You can notice Nina Simone’s name in the American performers.  The Nigerian “guest stars” include Alum War Dancers, for example.

These dancers were called as ‘a most ludicrous group’ while they were presented in monkey skins and skulls’.  In fact, one reviewer wrote, ‘these fellows hopped about the stage…like a horde of mad boy scouts’.

Africa was presented as a distorted image of a people and culture from an American viewpoint.  It was an American vision of Africa that was presented, rather than a truly ‘African’ image.

This was an example of cultural soft power outreach done badly.  But, soft power events, if used properly can achieve a lot.

Using Magazines and Non-Profits

CIA has always used organizations and things in ‘plain sight’ to help wield their soft power.

Magazines like Der Monat and English-American literary-political journal Encounter were not the only activities supported by nonprofit pass-throughs such as the Farfield Foundation and the Ford Foundation. The CIA-backed Congress for Cultural Freedom brought the Boston Symphony to Europe (at the cost of $166,359.84, according to Saunders) and sprang for publication and distribution of “at least a thousand books,” according to a 1977 report in the New York Times. The books included translations of T.S. Eliot’s poems, Boris Pasternak’s “Doctor Zhivago” and Machiavelli’s “The Prince,” according to Saunders.Washington Post

NGOs like Ford Foundations were used as “pass throughs” by the CIA for its motives.  In fact, Ford Foundation has been used by CIA to infiltrate many societies via its NGO facade.

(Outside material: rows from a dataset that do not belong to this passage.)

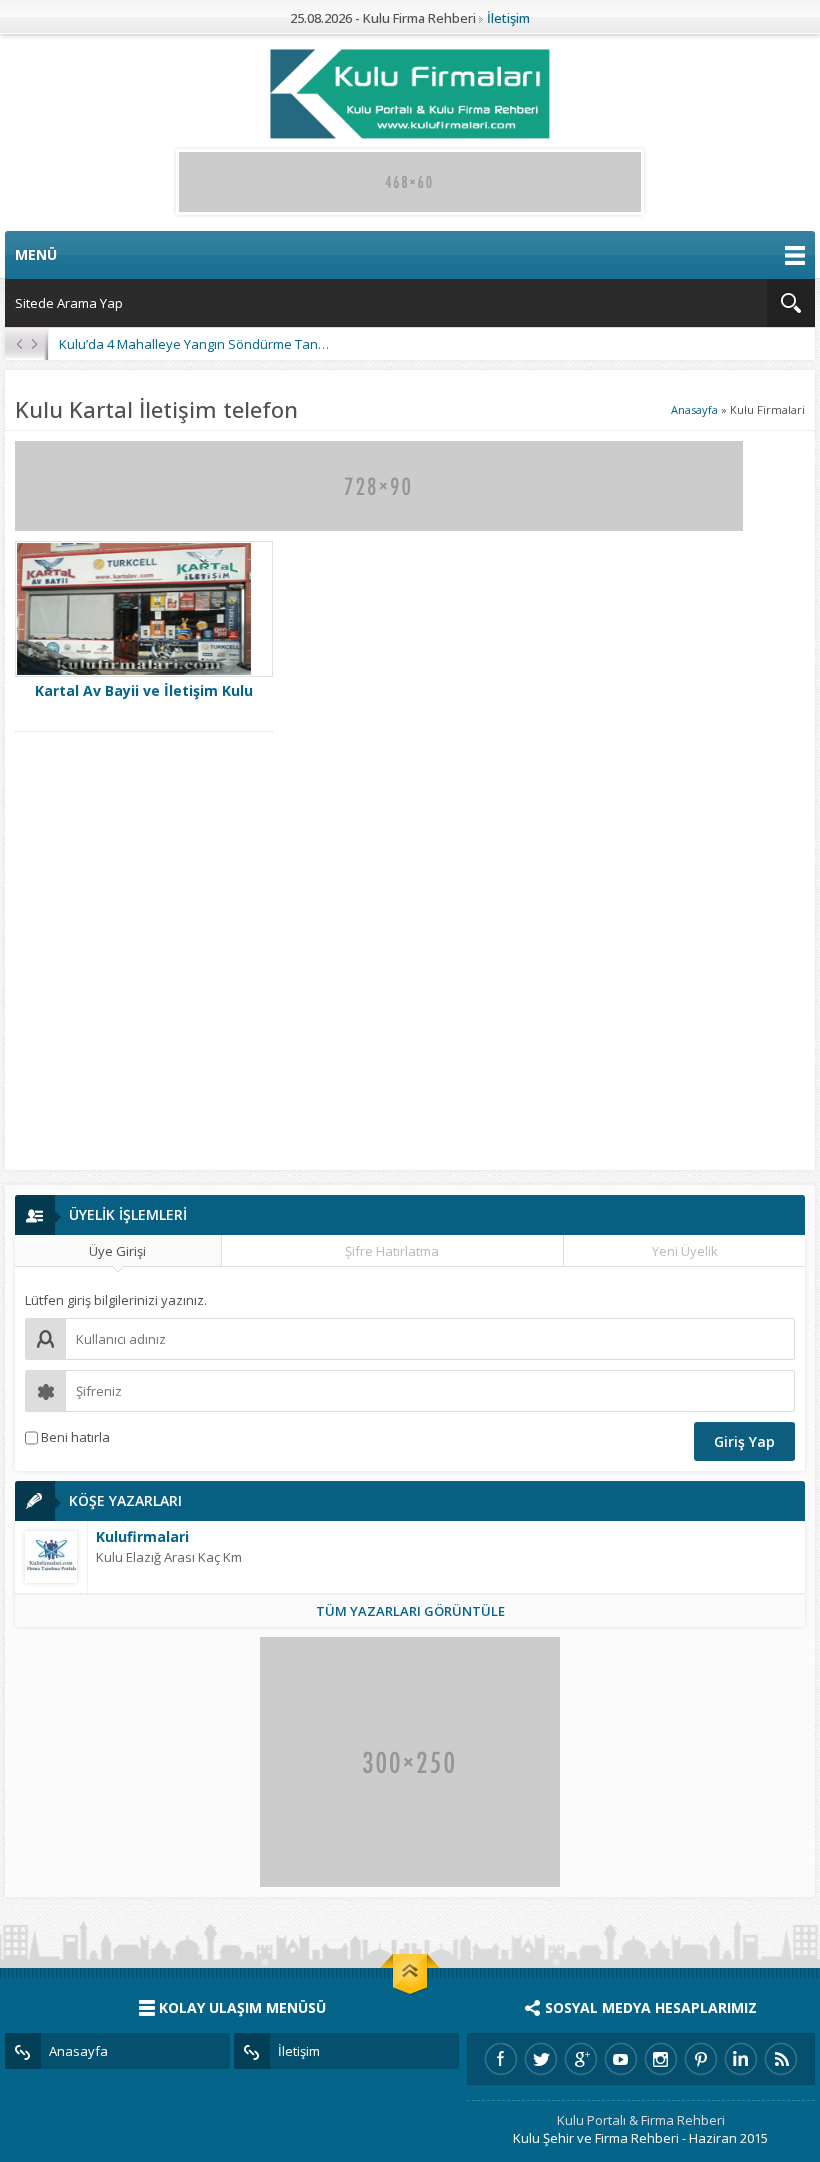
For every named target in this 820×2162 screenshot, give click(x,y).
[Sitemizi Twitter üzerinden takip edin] (541, 2059)
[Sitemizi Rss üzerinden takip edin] (781, 2059)
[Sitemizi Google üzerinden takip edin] (581, 2059)
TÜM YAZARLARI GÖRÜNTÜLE (410, 1611)
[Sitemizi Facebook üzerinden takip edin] (501, 2059)
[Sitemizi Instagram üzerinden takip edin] (661, 2059)
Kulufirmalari (142, 1536)
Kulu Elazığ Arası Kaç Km (169, 1557)
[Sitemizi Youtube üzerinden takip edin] (621, 2059)
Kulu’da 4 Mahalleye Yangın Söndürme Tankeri (200, 344)
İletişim (508, 18)
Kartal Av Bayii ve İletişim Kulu (144, 690)
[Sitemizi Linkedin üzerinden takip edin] (741, 2059)
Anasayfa (694, 409)
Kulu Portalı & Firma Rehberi (641, 2120)
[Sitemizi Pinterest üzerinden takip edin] (701, 2059)
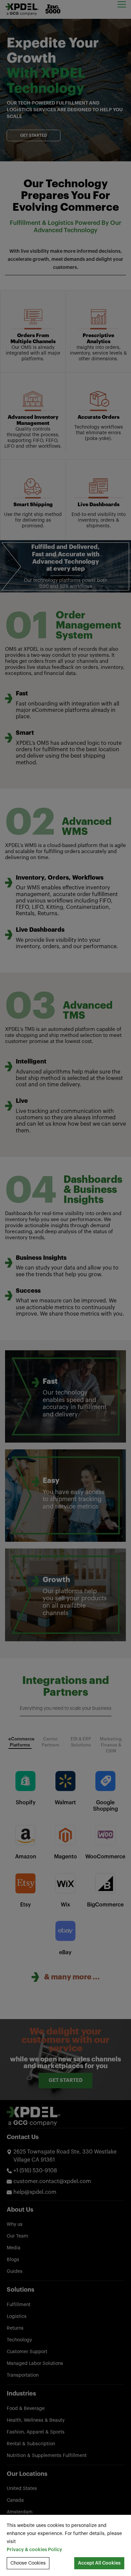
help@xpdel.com (34, 2192)
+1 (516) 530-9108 (35, 2170)
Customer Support (27, 2351)
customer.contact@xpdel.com (52, 2181)
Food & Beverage (26, 2408)
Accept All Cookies (99, 2563)
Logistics (17, 2316)
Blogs (13, 2259)
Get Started (33, 135)
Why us (15, 2224)
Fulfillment (19, 2304)
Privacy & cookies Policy (34, 2549)
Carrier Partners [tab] (50, 1742)
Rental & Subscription (31, 2444)
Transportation (23, 2375)
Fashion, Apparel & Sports (35, 2432)
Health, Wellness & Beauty (35, 2420)
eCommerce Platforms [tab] (20, 1742)
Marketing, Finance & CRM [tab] (111, 1745)
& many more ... (72, 1977)
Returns (15, 2328)
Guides (15, 2271)
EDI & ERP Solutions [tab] (81, 1742)
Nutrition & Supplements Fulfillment (47, 2455)
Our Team (17, 2236)
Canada (15, 2500)
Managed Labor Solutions (35, 2363)
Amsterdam (20, 2512)
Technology (19, 2340)
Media (13, 2248)
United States (22, 2488)
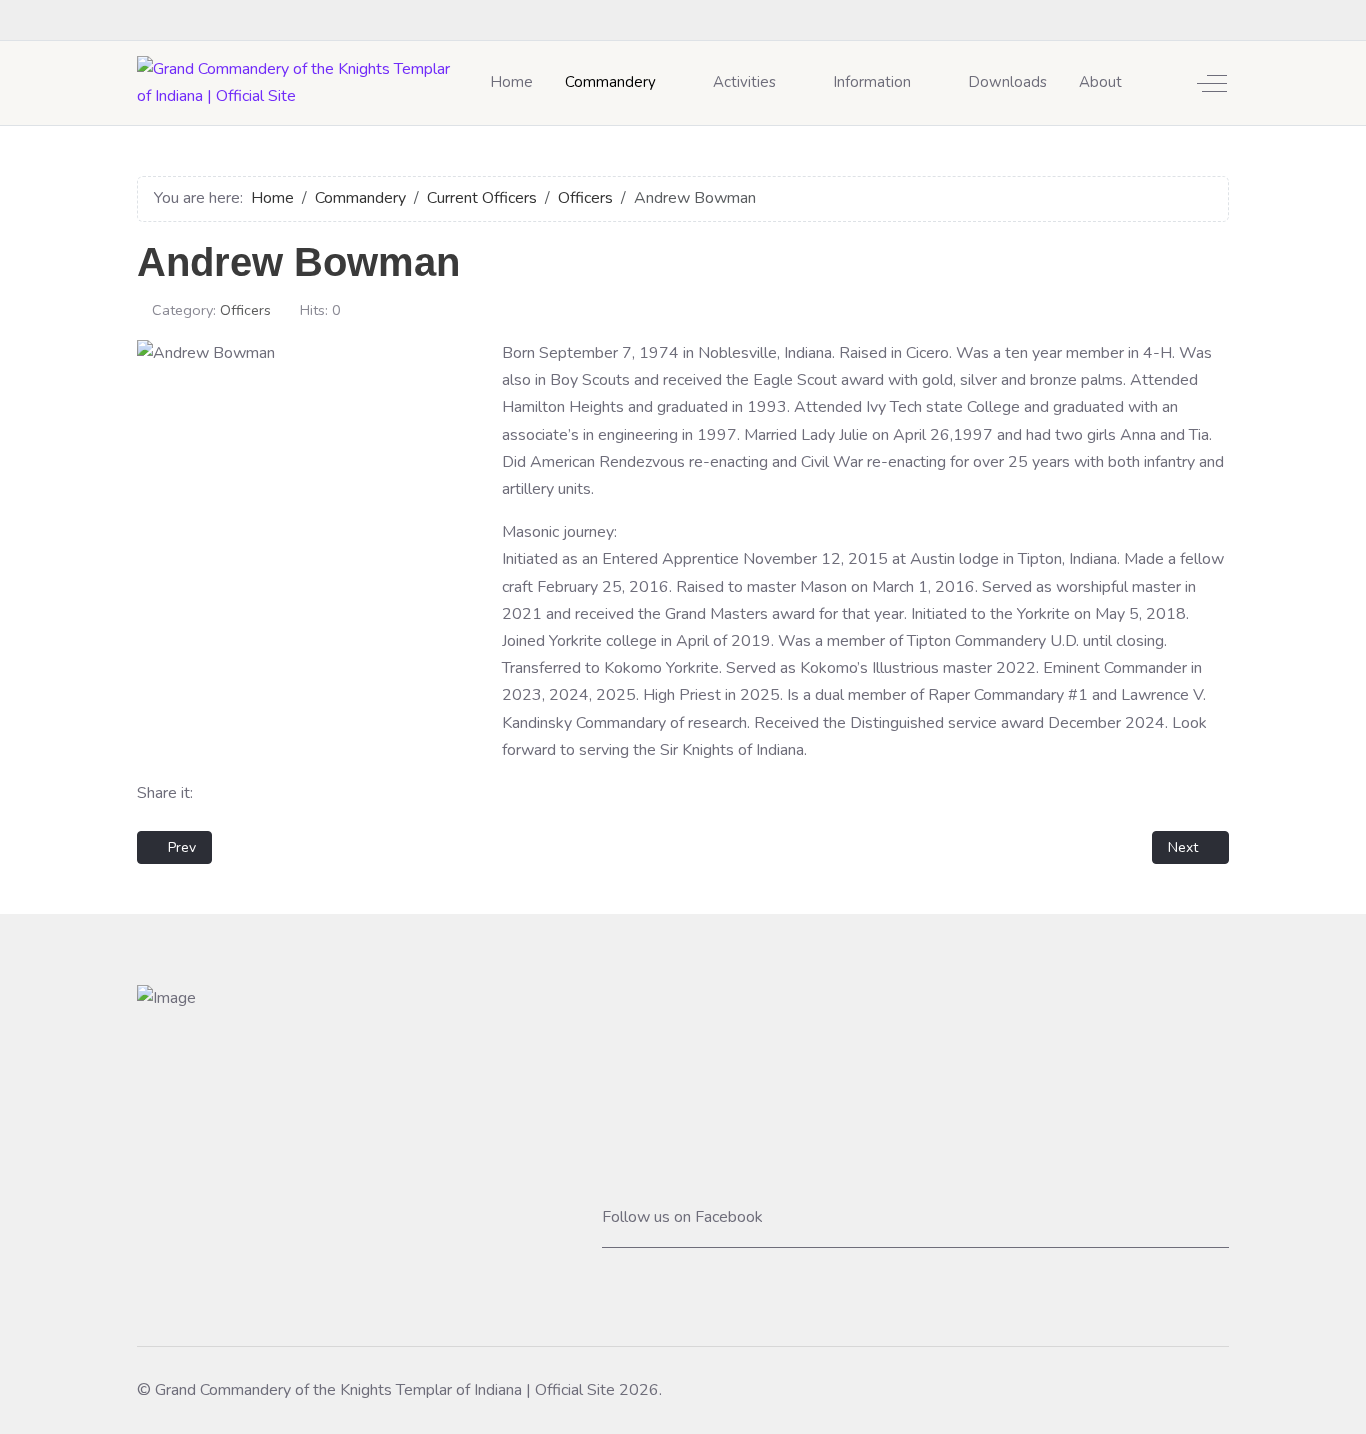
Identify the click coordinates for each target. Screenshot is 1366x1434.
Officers (245, 310)
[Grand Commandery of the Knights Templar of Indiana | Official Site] (301, 83)
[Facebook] (1219, 20)
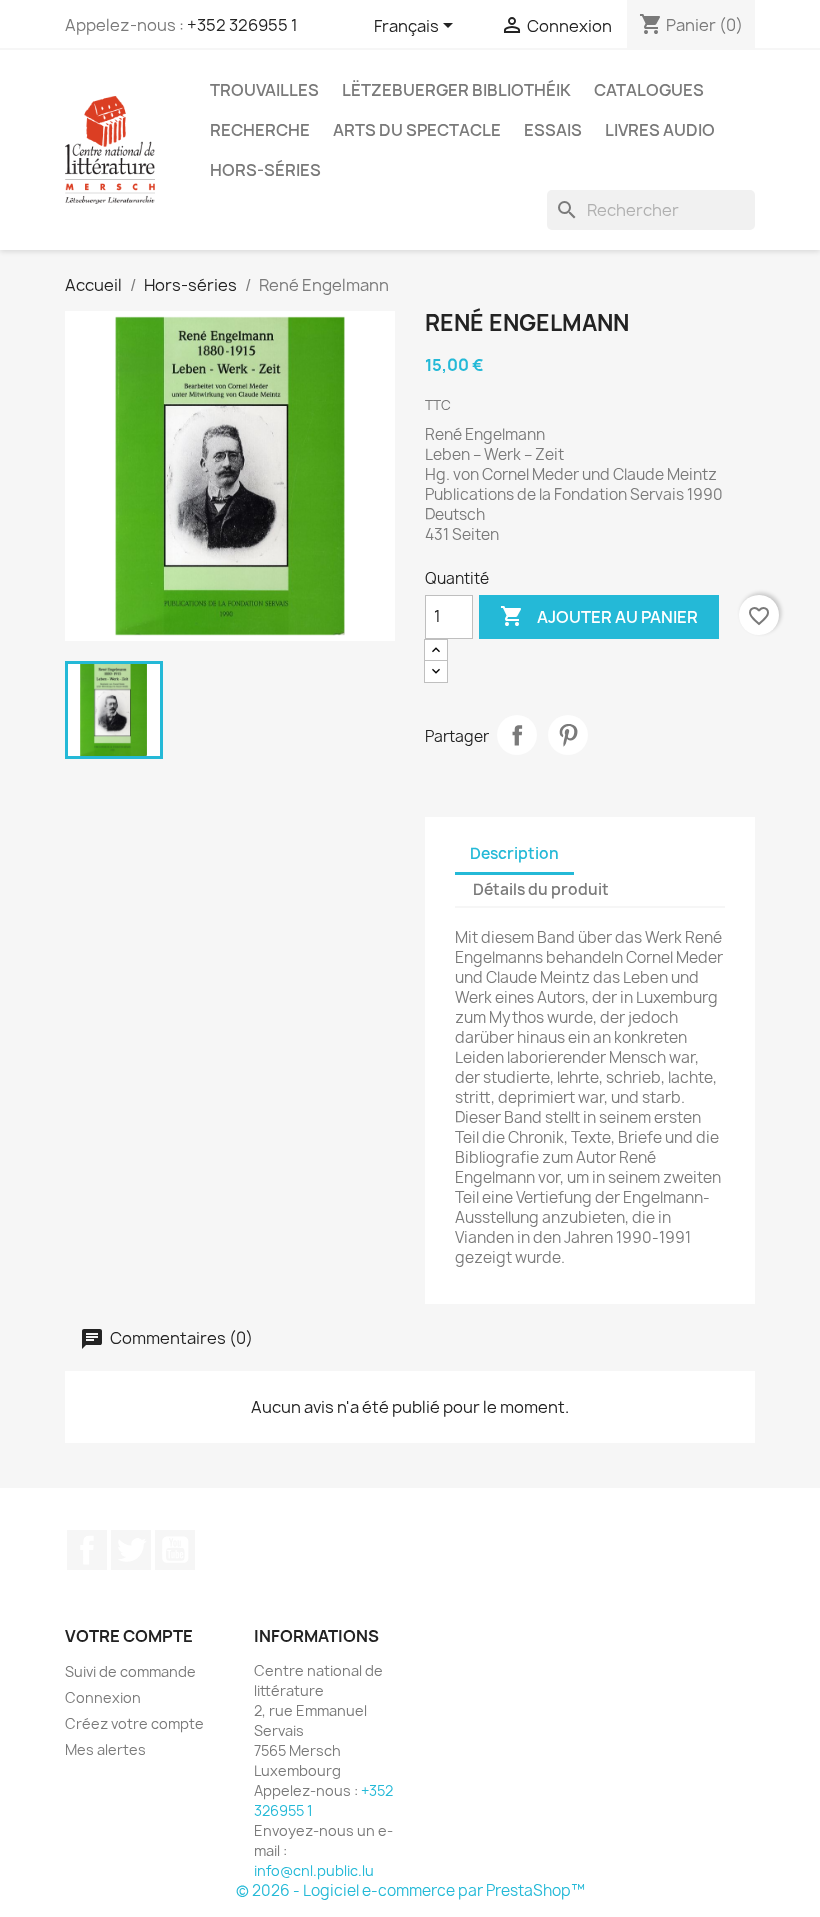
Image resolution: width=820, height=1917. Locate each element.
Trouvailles (264, 90)
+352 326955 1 (242, 25)
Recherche (260, 130)
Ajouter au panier (599, 616)
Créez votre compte (134, 1723)
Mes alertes (105, 1749)
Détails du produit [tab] (541, 889)
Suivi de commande (130, 1671)
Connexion (103, 1697)
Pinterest (568, 735)
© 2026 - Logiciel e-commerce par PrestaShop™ (410, 1890)
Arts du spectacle (417, 130)
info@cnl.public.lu (314, 1870)
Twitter (131, 1550)
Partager (517, 735)
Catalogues (649, 90)
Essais (553, 130)
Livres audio (660, 130)
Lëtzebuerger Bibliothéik (456, 90)
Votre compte (129, 1636)
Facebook (87, 1550)
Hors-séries (265, 170)
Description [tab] (514, 853)
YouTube (175, 1550)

Between 1947 and 1966 the Ford Foundation played a key role in the network of US interference in Europe through the subvention of magazines, scientific programs and non-communist left-wing organizations. The largest philanthropic organization in the world was in fact providing a respectful facade for CIA financial and contact operations. This role was even more possible by the fact that the same persons designed and directed both organizations.Source

Interestingly, non-communist left wing organizations as a way to push the American agenda was a novel way to co opt many agendas that were being pushed by the Soviets.

Why is Soft power important?

Soft power not only extends a country’s influence to make things happen where hard power or coercion won’t work, but it also has a tangible impact in economic terms.  Andrew Rose (Professor of International Business, in the Economic Analysis and Policy Group, Haas School of Business, University of California, Berkeley) has studied and found a positive correlation.

In recent research, I have taken advantage of a quantitative measure of soft power to show that a country sells more exports to other countries which perceive it to be a force for good, holding other factors constant (Rose 2015).Source

In fact, Rose found that a 1% net increase in soft power raises exports by around 0.8%, holding other things constant.  Being perceived as a “force for good” is an important factor for the growth of a country in many ways.  These charts explain his assertions.

Soft power
Courtesy: Voxeu.org

The importance of soft power as part of the national narrative has increased and now, USC Center on Public Diplomacy also has a ranking of the countries in Soft Power 30 Index“.

Soft Power Index and the new world

As the geopolitical uncertainty increased and international order is eroded, soft power as a foreign policy tool is central to every nation’s survival and thriving ability.

We are in an era that is multi-polar and inter-dependent.  The old rules and norms are no longer effective or even valid in certain cases.  The power is shifting from West to East and from Governments to non-State actors.

In fact, one can say that in the post-COVID world, new power structures will be brought to bear and they will test the flexibility and agility of most governance systems in the larger countries.  How ready a nation is to exert power, while not overtly pushing it, will be the key.

In short, clear and deeply penetrative, yet subtle and embracing soft power will become the key.